=== Written request ===
Copy the records from their first line through the line containing "108) label: Latest", swapping "webpages" for "web pages" and leaving everything else unchanged.
#####
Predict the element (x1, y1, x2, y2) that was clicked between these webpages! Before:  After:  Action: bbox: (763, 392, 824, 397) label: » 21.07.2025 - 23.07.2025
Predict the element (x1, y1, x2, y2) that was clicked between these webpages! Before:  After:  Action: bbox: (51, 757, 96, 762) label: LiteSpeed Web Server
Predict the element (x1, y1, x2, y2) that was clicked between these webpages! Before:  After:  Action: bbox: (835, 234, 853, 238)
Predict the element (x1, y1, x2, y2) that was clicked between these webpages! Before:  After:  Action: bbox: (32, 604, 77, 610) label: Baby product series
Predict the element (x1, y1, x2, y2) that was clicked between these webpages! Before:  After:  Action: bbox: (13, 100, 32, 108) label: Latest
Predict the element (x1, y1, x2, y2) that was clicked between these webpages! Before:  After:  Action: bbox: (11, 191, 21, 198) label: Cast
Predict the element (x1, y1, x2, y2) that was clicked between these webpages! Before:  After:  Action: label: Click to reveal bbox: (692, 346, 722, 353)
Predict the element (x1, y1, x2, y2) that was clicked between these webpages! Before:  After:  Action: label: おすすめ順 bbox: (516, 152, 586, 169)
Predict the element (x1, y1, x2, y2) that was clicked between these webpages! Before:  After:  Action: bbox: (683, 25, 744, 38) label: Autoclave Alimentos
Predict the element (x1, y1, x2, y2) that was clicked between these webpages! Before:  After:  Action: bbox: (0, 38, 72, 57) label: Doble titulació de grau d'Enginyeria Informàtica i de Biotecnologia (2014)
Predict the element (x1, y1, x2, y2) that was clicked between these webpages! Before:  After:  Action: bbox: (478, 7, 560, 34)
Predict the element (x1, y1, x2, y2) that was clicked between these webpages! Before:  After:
#####
=== Answer for this exercise ===
Predict the element (x1, y1, x2, y2) that was clicked between these web pages! Before:  After:  Action: bbox: (763, 392, 824, 397) label: » 21.07.2025 - 23.07.2025
Predict the element (x1, y1, x2, y2) that was clicked between these web pages! Before:  After:  Action: bbox: (51, 757, 96, 762) label: LiteSpeed Web Server
Predict the element (x1, y1, x2, y2) that was clicked between these web pages! Before:  After:  Action: bbox: (835, 234, 853, 238)
Predict the element (x1, y1, x2, y2) that was clicked between these web pages! Before:  After:  Action: bbox: (32, 604, 77, 610) label: Baby product series
Predict the element (x1, y1, x2, y2) that was clicked between these web pages! Before:  After:  Action: bbox: (13, 100, 32, 108) label: Latest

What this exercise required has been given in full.